### PROBLEM TO WORK ON
Print all records exactly, pictures left out.

### RECORDS PROVIDED
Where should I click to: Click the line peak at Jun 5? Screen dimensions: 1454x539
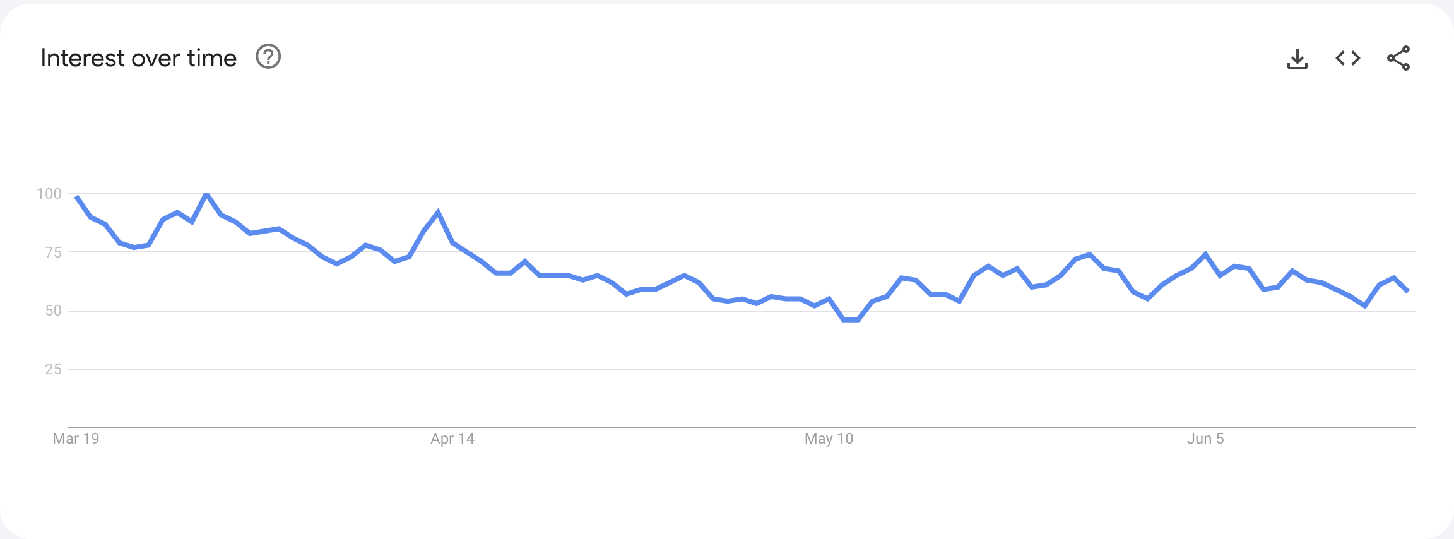[x=1205, y=254]
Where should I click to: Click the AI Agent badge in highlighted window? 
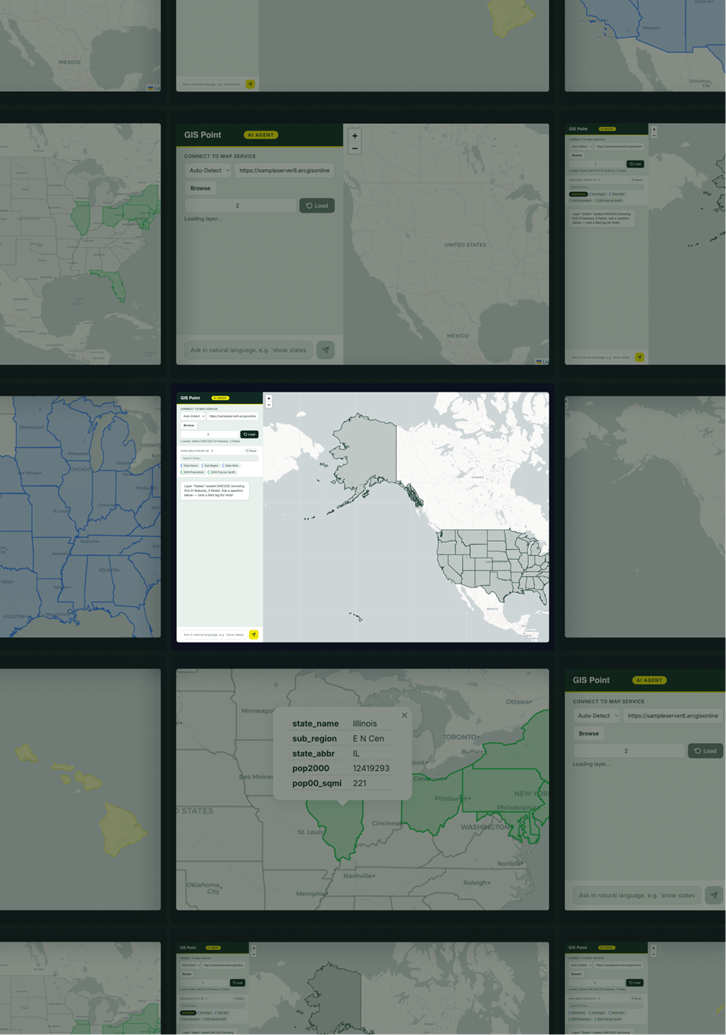(220, 398)

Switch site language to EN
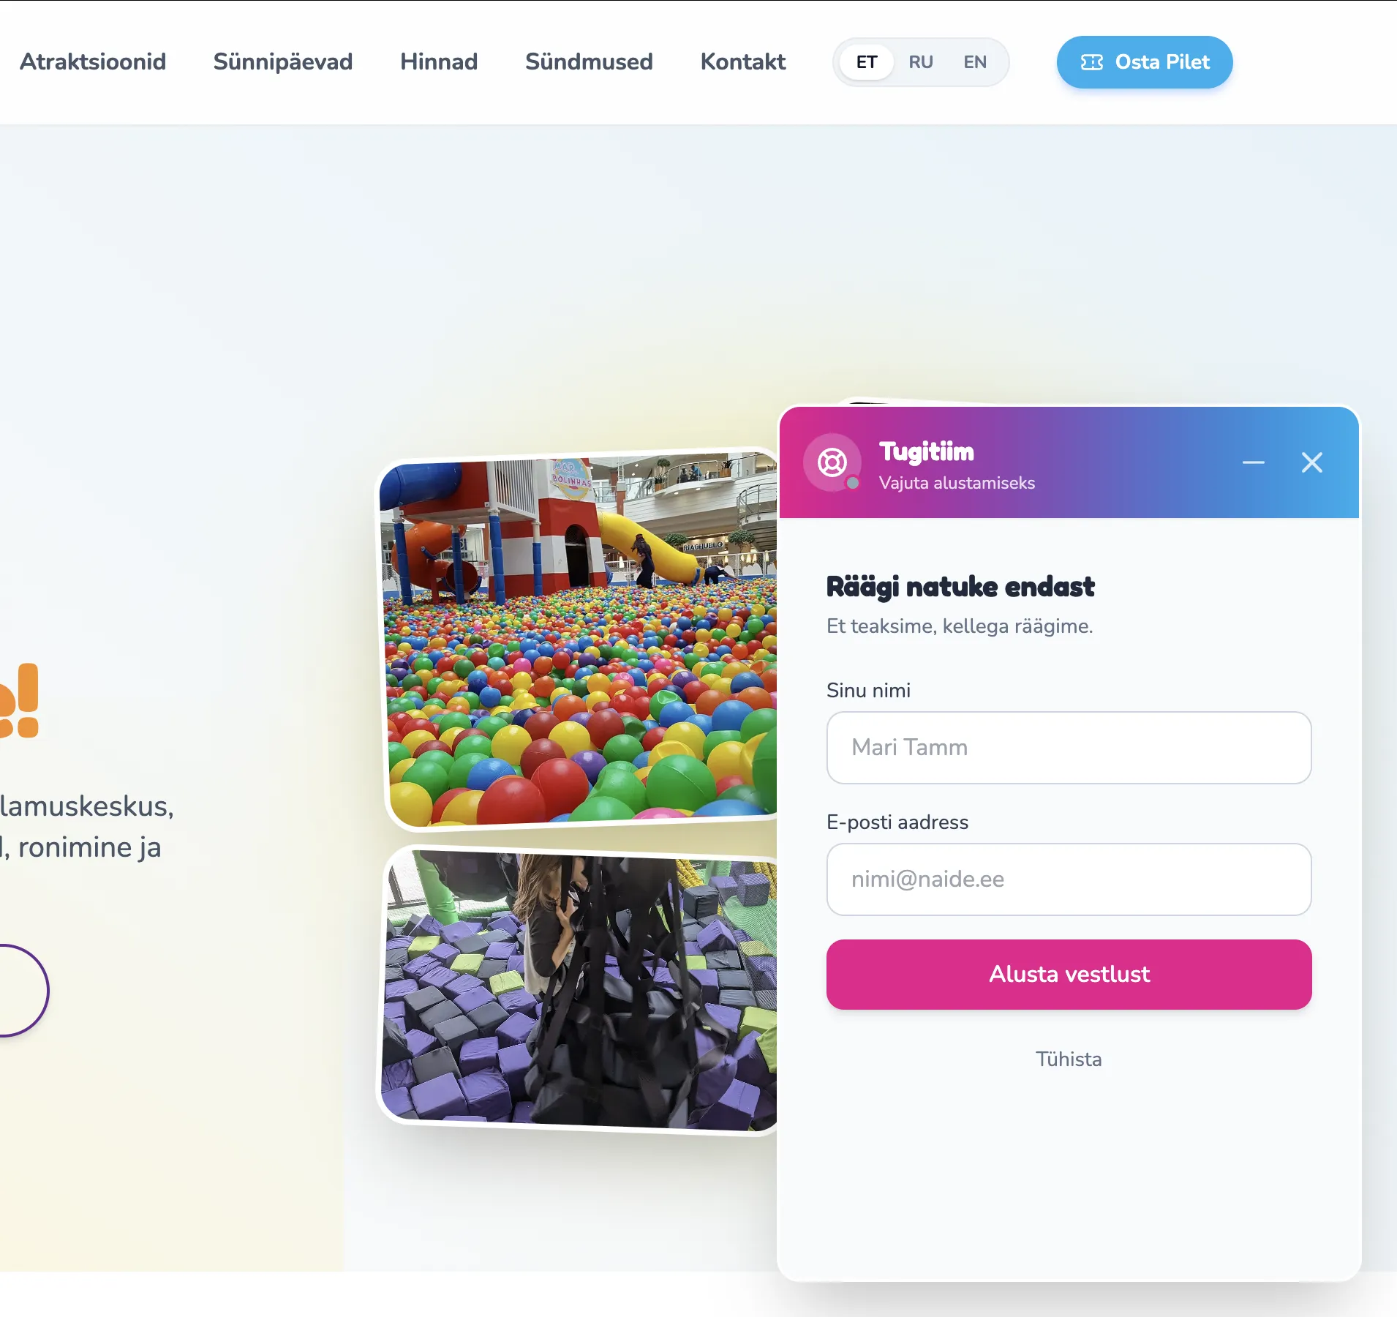tap(974, 62)
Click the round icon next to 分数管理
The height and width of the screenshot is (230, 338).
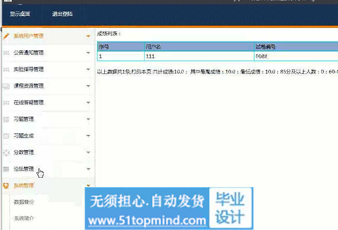tap(6, 152)
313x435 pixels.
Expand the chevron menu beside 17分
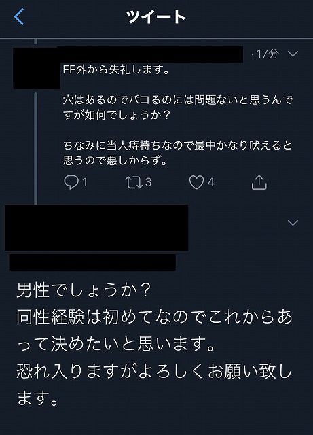(293, 54)
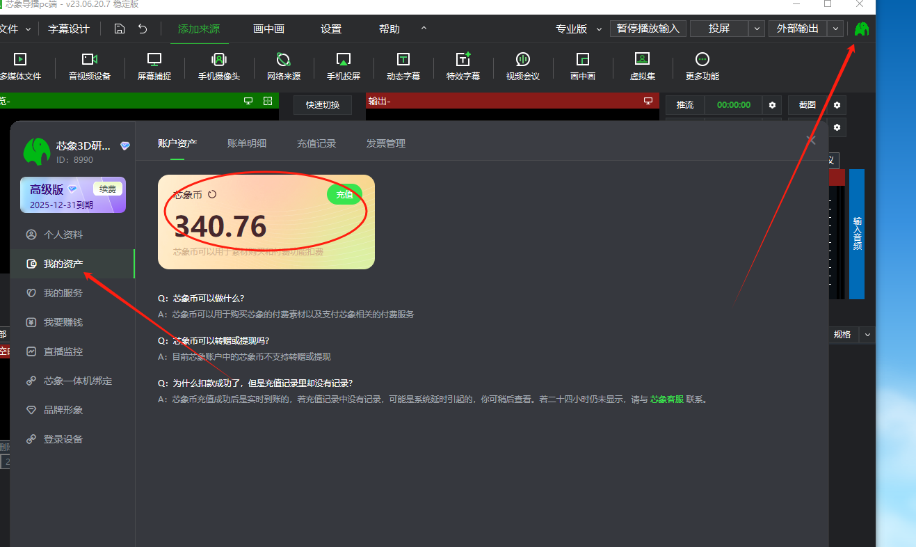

### YOUR RESPONSE
Where should I click to: Click the line peak at Jun 5? Screen dimensions: 1454x539
[x=1205, y=254]
Where should I click to: Click the AI Agent badge in highlighted window? 
(220, 398)

Switch site language to EN
tap(974, 62)
Click the round icon next to 分数管理
The height and width of the screenshot is (230, 338).
tap(6, 152)
313x435 pixels.
Expand the chevron menu beside 17分
(293, 54)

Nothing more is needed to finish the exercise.